The information is contradictory on this point. There is one source from West Java which says that Gedung Songo was built by the Holing monarch, Queen Sima. This story claims that the nine Hindu temples, said to represent the nine passions, were built at the express instructions of Sima herself. It is an appealing story linking a semi-legendary queen to an extant temple complex, but it is unreliable and contentious and many sources indicate that the surviving structures at Gedung Songo and the Dieng Plateau were actually eighth or even ninth century constructions, making it more likely that they were built by the kings of Mataram than a queen of Holing. But it is possible that these scared sites of the early Holing kingdom continued to be revered in the following Mataram period, especially as there may have been familial links between the two dynasties. We know also that the Angkor Empire in Cambodia maintained and renovated some of the shrines from the pre-Angkorian kingdom of Chenla, so something similar may have happened here.

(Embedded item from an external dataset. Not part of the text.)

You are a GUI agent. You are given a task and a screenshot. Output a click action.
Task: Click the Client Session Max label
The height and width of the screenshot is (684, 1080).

We can also consider the fact that many of the temples of Central Java were renovated or extended in antiquity. But much remains speculative and Holing remains an elusive kingdom, even by the standards of early Indonesia.
n 674-675 A.D. the [Javanese] people…took as their ruler a woman of the name Sima. Her rule was most excellent. Even things dropped on the road were not taken up. The Prince of the Arabs (Tazi), hearing of this, sent a bag with gold to be laid down within her frontiers; the people who passed that road avoided it in walking, and it remained there for three years. Once the heir apparent stepped over that gold and Queen Sima became so incensed that she wanted to kill him. Her ministers interceded and the queen said: “Your fault lies in your feet, therefore it will be sufficient to cut them off.” The ministers interceded again, and so she only had his toes cut off, in order to give an example to the whole nation. When the prince of Tazi heard of this, he became afraid and dared not attack her.
A Source from the Sunda people of West Java:
A long time ago there was a Kalinga Kingdom at Keling City, Jepara in North-Central Java that had a queen by the name of Simha (Sanskrit for the “Lion”). She was very famous throughout the land because she was known to be very fair and wise. She always taught the people of the kingdom to be honest, sincere, pious and persevering, as well as to believe and always pray to the Supreme Being (Sang Hyang Widi Wasesa). One night, the queen received a dream that inspired her, together with her subjects and soldiers, to migrate eastwards for the purpose of building a house of worship. The new temple would bring them closer to Hyang Tunggal — the singular God whose sons Hyang Manikmaya and Hyang Ismaya symbolize the forces of light and darkness amongst the Javanese. For this purpose the queen called upon the assistance of the ascetics (Resi) Kihajar Selakantara and Kihajar Watangrana.
After a few days of walking they came to a place near the top of Suralaya Mountain where the air was fresh and where the hills offered a beautiful panoramic view of the surrounding countryside. Kihajar Watangrana began to construct the temple at that very place. When the other Resi learned of this, he felt injured because Kihajar Watangrana had not consulted with him first. He also wanted the temple to be built closer to the top of the Suralaya Mountain. Because of their difference of opinion, the two Resi fought until the Kihajar Selakantara emerged as the winner. Kihajar Watangrana and his soldiers fled to the top of the mountain, where the Resi caused additional temples to be built in that place.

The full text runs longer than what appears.